### Como fazer:
Na reportagem sobre motoristas de aplicativo em Sidrolândia, por que alguns motoristas passam o telefone ao cliente depois da primeira corrida? Responda em uma ou duas frases.

### Trecho fornecido:
"""

Motoristas tem usado aplicativos para atrair clientes e depois abandonam plataformas

O objetivo é ficar com o faturamento integral da corrida sem necessidade de deixar 25% da receita para a empresa.

A estratégia é simples: estes motoristas se cadastram em mais de uma plataforma (Uber, Garupa) - Foto: UBER/DIVULGAÇÃO/JC

Ainda sem um controle efetivo da Prefeitura, que só ensaia fiscalizar a atividade, motoristas tem aderido as plataformas digitais das chamadas caronas compartilhadas só para formar uma carteira de clientes e continuam o transporte de passageiros de forma clandestina.

A estratégia é simples: estes motoristas se cadastram em mais de uma plataforma (Uber, Garupa), fazem uma primeira corrida, passam o telefone ao cliente e começam atender o cliente diretamente. O objetivo é ficar com o faturamento integral da corrida sem necessidade de deixar 25% da receita para a empresa.

Está é uma das dificuldades que a Prefeitura de Sidrolândia terá de enfrentar para fiscalizar e tributar a atividade, que até agora poucos municípios conseguiram controlar. Ontem a Coordenadoria de Trânsito se reuniu com taxistas e mototaxistas que reclamam da concorrência dos motoristas de aplicativos que cobram quase metade do preço (R$ 8,00) pelas corridas de até três quilômetros. Os taxistas tiveram de reduzir de R$ 15,00 para R$ 12,00 ou até R$ 10,00 a bandeirada.

Na próxima segunda-feira está programada uma nova reunião, desta vez com a participação dos motoristas de aplicativos e o do dono da empresa (Garupa) que tem o maior número de credenciados na cidade. Há 60 dias foi publicado o decreto de regulamentação da atividade em Sidrolândia, mas está sendo ignorado.

A própria Prefeitura parece ainda não ter se estruturado para fiscalizar e cobrar os tributos municipais. Não houve uma regulamentação específica sobre como calcular o ISSQN (Imposto Sobre Serviço de Qualquer Natureza) que tem um valor fixo anual para taxistas e mototaxistas que pagam ainda um alvará como permissionários de um serviço público, no caso o transporte de passageiros.

O problema é que o motorista de aplicativo é uma atividade eventual, que muitos exercem em paralelo com seu trabalho regular. Em algumas cidades, como São Paulo, o ISSQN é cobrado na base de R$ 0,10 o quilômetro rodado. Se for aplicada a mesma regra dos taxistas, quem trabalha com aplicativos teriam uma despesa anual de aproximadamente R$ 700,00 só com o fisco municipal. Com os demais encargos (seguro, INSS), a conta sobe para R$ 2 mil.

Outro complicador é a falta de estrutura de fiscalização. Como a Prefeitura não tem agentes de trânsito, a tarefa terá de ser delegada a Polícia Militar que vai agir, parando eventualmente quem estiver fazendo transporte de passageiros de forma clandestina, a partir de denúncia dos taxistas, principalmente.

"""

### Registros exibidos:

"""

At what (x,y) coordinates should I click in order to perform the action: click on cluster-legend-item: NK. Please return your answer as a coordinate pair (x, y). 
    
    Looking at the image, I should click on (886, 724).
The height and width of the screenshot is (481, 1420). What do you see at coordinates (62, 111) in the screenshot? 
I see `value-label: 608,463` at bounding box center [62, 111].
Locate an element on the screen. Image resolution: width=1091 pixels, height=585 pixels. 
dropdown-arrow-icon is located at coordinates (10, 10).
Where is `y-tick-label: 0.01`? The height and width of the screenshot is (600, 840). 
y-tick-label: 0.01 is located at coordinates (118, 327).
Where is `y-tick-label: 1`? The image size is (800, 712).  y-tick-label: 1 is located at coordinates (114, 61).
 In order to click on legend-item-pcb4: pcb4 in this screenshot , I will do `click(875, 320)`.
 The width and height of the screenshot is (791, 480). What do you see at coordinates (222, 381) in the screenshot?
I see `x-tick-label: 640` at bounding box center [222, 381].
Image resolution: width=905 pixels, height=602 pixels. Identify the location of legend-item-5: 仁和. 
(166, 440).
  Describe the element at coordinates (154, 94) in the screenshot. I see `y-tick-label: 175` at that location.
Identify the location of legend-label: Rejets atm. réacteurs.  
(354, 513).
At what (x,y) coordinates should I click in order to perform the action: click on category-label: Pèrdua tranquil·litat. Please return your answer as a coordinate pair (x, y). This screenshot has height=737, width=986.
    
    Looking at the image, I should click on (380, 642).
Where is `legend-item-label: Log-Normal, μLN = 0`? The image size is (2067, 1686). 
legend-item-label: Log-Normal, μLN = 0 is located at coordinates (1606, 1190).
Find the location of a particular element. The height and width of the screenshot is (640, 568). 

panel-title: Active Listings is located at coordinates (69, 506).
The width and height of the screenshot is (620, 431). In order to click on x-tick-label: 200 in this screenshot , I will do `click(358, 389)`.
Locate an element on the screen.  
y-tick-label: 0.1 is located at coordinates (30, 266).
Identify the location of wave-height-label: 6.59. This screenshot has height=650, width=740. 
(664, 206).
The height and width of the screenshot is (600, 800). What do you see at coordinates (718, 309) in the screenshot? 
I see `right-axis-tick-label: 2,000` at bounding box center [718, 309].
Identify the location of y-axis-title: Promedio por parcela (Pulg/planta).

"""

### Resposta:
Eles passam o telefone para começar a atender o cliente diretamente. Assim ficam com todo o valor da corrida, sem precisar deixar 25% da receita para a empresa do aplicativo.